Nous invitons les candidatures pour un projet de doctorat dans le cadre du Programme de Doctorat Commun Imperial-CNRS pour étudier l'interaction spécifique aux tissus entre le vieillissement et la prédisposition génétique aux maladies liées à l'âge, telles que le diabète de type 2 (DT2), la sarcopénie et la stéatohépatite métabolique associée (MASH).

Les études d'association pangénomique (GWAS) ont identifié des loci génétiques associés à ces maladies, et les études sur les loci de traits quantitatifs d'expression (eQTL) ont permis de mieux comprendre comment ces variantes génétiques influencent l'expression des gènes. Cependant, l'héritabilité manquante (« missing heritability ») suggère que d'autres facteurs restent à explorer.
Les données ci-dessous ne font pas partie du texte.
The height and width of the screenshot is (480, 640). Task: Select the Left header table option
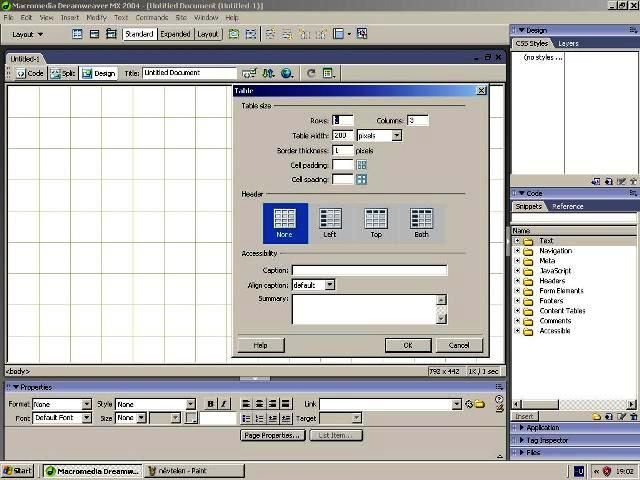point(330,222)
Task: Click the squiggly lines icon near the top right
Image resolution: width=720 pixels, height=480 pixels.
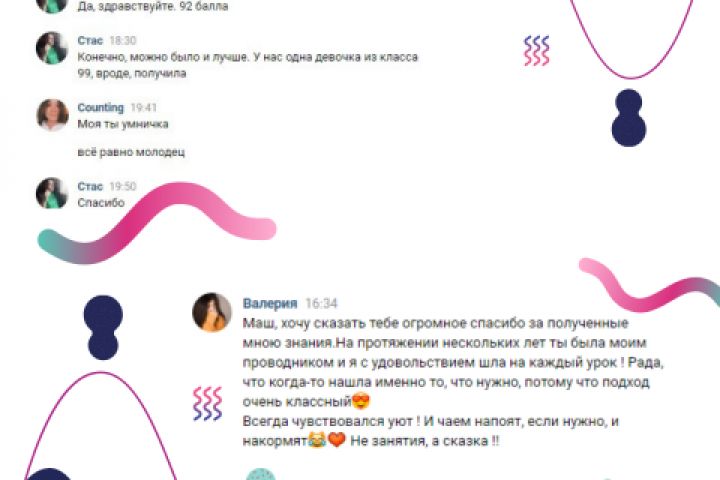Action: (x=537, y=51)
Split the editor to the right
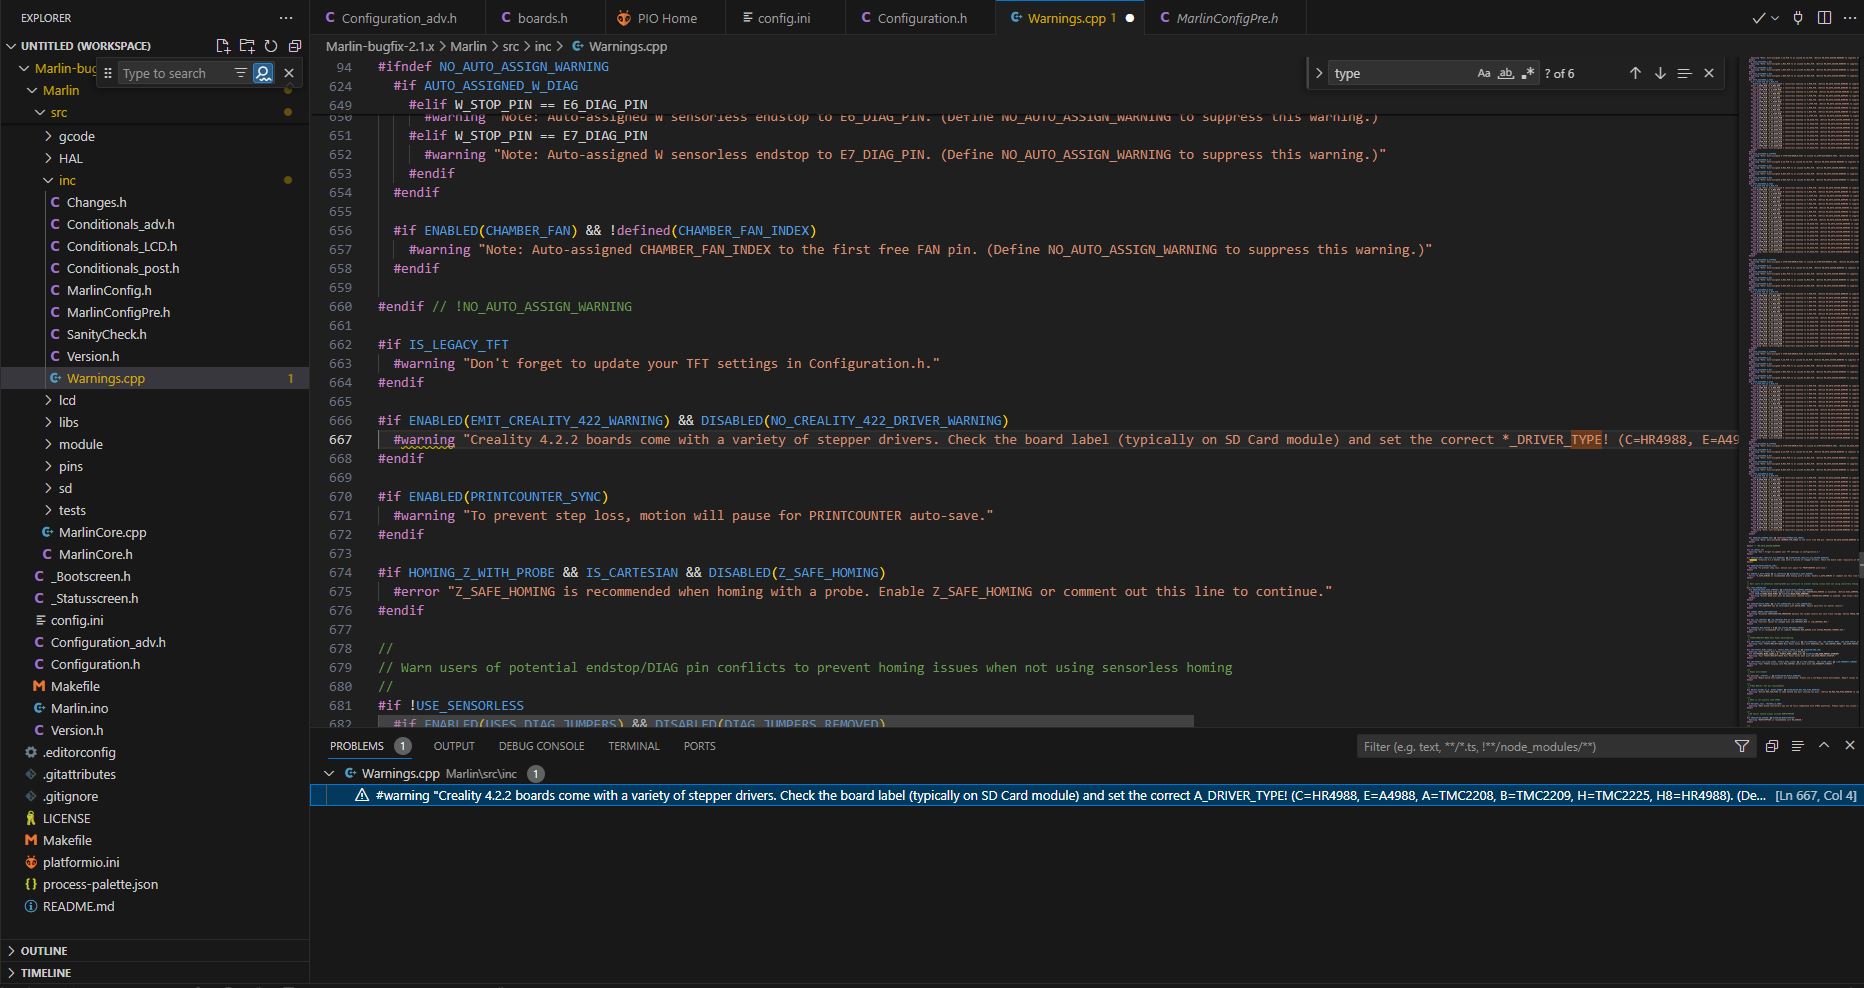Image resolution: width=1864 pixels, height=988 pixels. pyautogui.click(x=1824, y=18)
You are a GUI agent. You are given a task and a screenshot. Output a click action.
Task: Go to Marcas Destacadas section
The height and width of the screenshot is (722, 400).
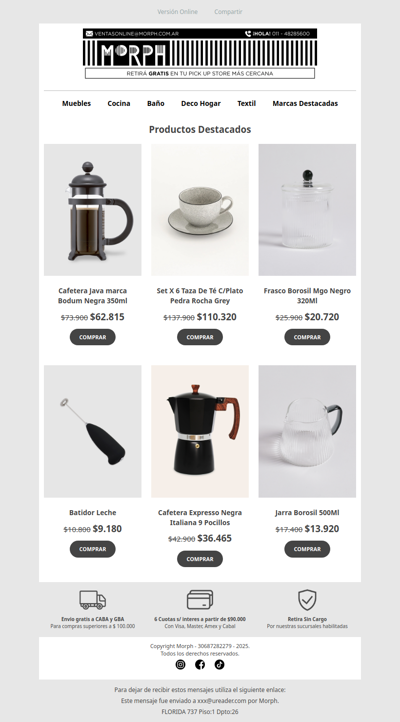(305, 103)
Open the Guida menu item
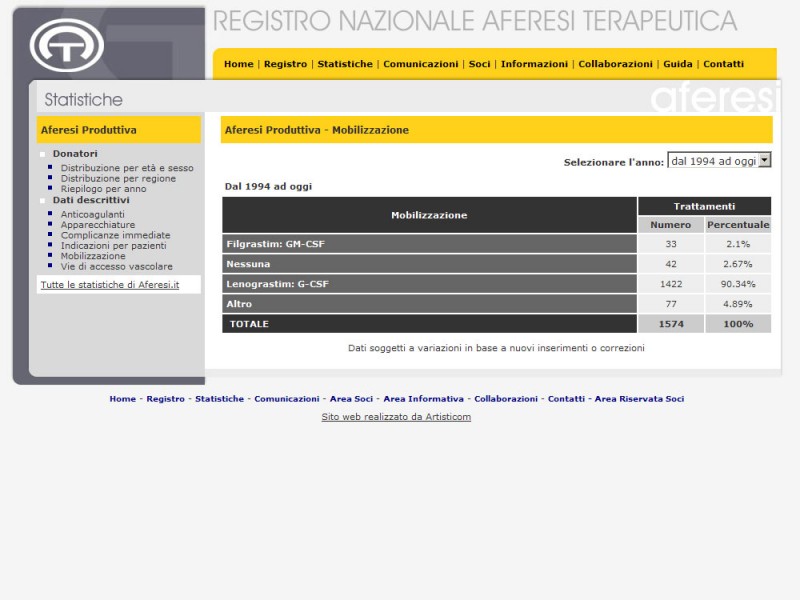Viewport: 800px width, 600px height. [677, 64]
Étant donné que le vieillissement est un facteur de risque significatif pour le DT2 et ses complications, ce projet vise à intégrer les données GWAS et les données épigénétiques liées au vieillissement pour explorer leurs effets biologiques combinés et en aval. Le/la doctorant(e) aura un accès unique à de vastes ensembles de données multi-tissus et multi-omiques, y compris des données provenant des muscles, du foie et des îlots pancréatiques, en plus des ressources publiques.

Activités
Objectifs clés et méthodologies :
- eQTLs spécifiques aux tissus : utiliser les données publiques de GWAS pour les maladies pertinentes, telles que l'insulinorésistance, le DT2, la sarcopénie et la MASH, pour réaliser des analyses eQTL complètes. Cela impliquera l'utilisation à la fois des ensembles de données internes et des données GTEx.
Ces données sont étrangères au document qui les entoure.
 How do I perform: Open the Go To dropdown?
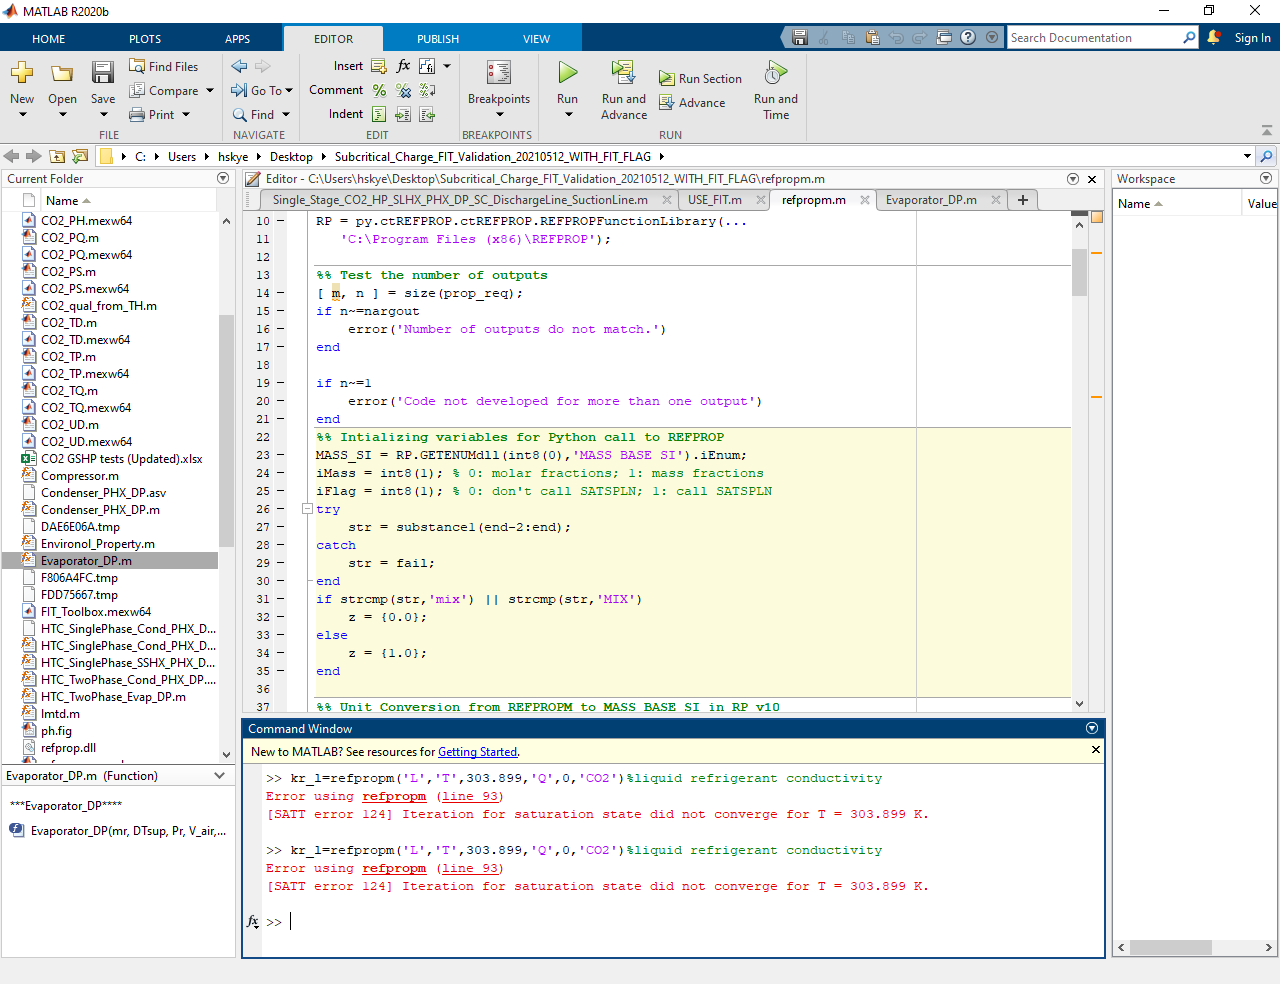[x=289, y=90]
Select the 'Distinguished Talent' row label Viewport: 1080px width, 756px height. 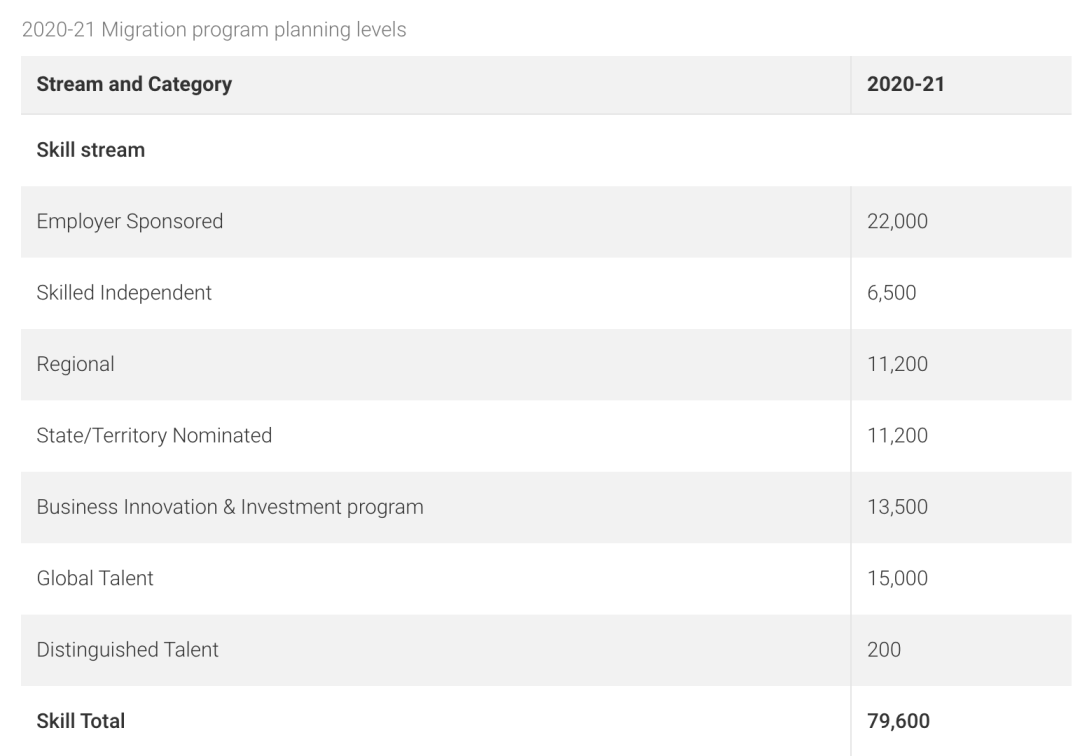tap(128, 650)
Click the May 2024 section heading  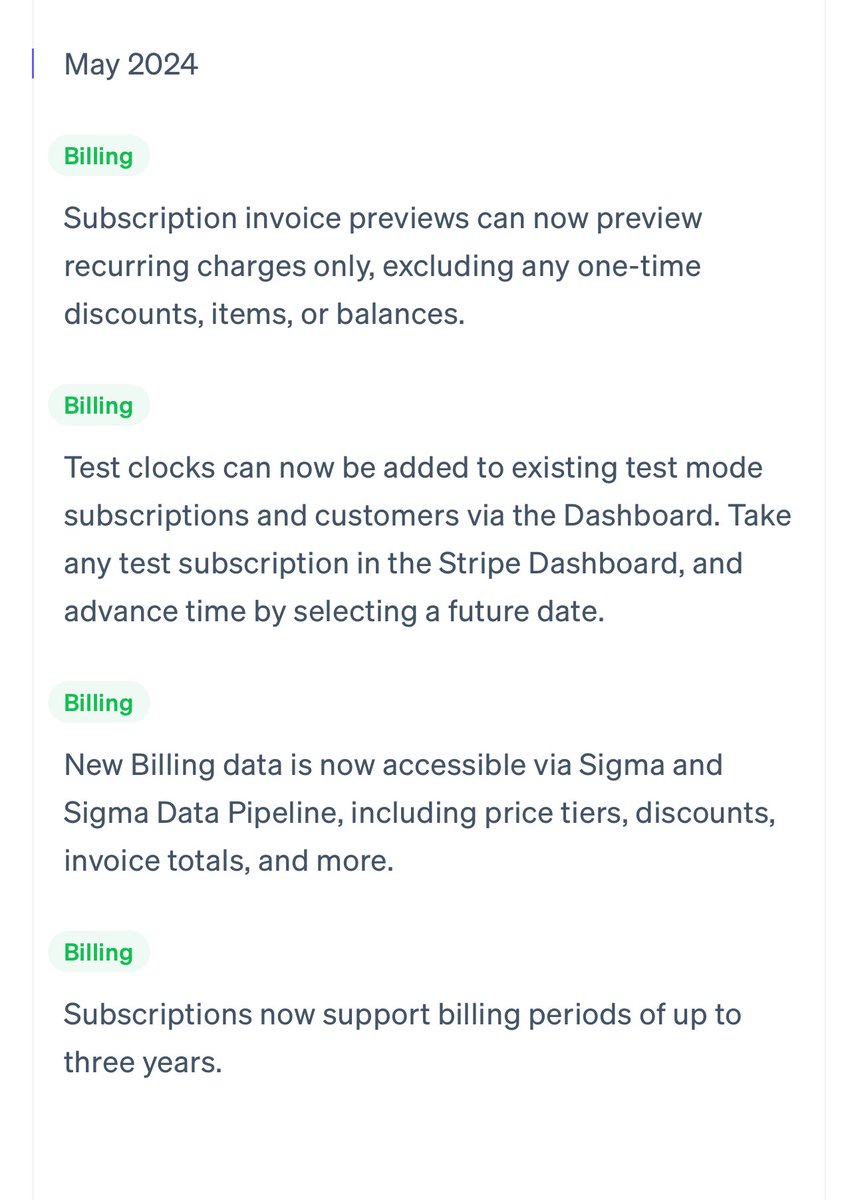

- Modèles statistiques avancés : examiner l'interaction entre les scores de risque génétique et les horloges épigénétiques spécifiques aux tissus pour prédire le risque de maladie et d'autres résultats pertinents.
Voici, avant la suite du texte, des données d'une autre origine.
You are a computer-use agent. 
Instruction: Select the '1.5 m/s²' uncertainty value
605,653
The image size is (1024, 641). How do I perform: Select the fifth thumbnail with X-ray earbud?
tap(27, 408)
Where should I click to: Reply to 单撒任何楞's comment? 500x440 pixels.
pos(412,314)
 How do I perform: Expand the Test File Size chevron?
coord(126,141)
- Intégration de l'interaction avec les données transcriptomiques : analyser comment les facteurs de risque génétiques, le vieillissement et l'expression des gènes influencent les mécanismes de la maladie.
Compétences
Le candidat retenu devra :
– posséder un MSc (ou équivalent) en bioinformatique, biologie computationnelle ou statistiques appliquées ;
– avoir une bonne connaissance de la programmation ;
– maîtriser la langue anglaise ;
– démontrer une capacité de pensée critique, de résolution de problèmes ;
– être capable de travailler au sein d'une équipe pluridisciplinaire.

Contexte de travail

Ce projet de doctorat fait partie du Programme de Doctorat Commun Imperial-CNRS, un effort collaboratif entre des experts cliniques et statistiques de premier plan à Imperial College London et à l'Université de Lille. Le doctorant sera basé à l’UMR1283/U8199 : « Metabolic Functional (epi)genomics and Molecular Mechanisms Involved in type 2 Diabetes and Related Diseases (EGENODIA) » au sein de l’Egid, reconnu par le prix ’Laboratoire d'Excellence’, dirigé par le Prof Philippe Froguel. L’étudiant bénéficiera de la collaboration avec une équipe pluridisciplinaire à l’UMR1293/8199, dirigée par le Dr Amélie Bonnefond (DR, Inserm), qui comprend des bioinformaticiens, biostatisticiens, biologistes fonctionnels et des plateformes de séquençage. La supervision sera assurée par le Dr Amna Khamis.